I am trying to send .mp4 files to an mp4 tagging application. My problem is that on Windows everytime I call subprocess.call() or subprocess.Popen() a new process is spawned.

What I want is to open the file in the existing process if the process is already running... is this possible or will it depend on how the process being called handles new process calls?

here is what I have:

def sendToTagger(self, file):
            msg = "-- " + self.getDateStamp() + "-- Sending " + os.path.basename(file) + " to Tagger...\r\n"
            self.logFile.write(msg)
            print(msg)
            p = subprocess.Popen(['C:\\Program Files (x86)\\Tagger\\Tagger.exe', file], shell=False, stdin=None, stdout=None)

Answer 1

It has to spawn a new process as you are calling external command not native to your python code. But you can, if you wish wait for the process to complete by calling p.wait()

Answer 2

subprocess.Popen always opens a new process (that is it's purpose). You need to determine how Tagger.exe allows another program to programmatically request it to open a new file.

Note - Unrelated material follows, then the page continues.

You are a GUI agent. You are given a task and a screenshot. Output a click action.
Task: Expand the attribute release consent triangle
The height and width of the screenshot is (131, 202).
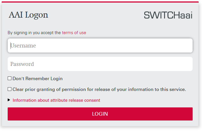pyautogui.click(x=9, y=100)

In the simplest case you can simply communicate with it over stdin (in which cause you need to set stdin and possibly stdout to PIPE). However, your program may require some other method of inter-process communication (IPC). Such as sockets, shared memory, etc. I am not familiar with the methods on Windows, but if Tagger is a graphical program there is a good chance that you will need to do something more sophisticated.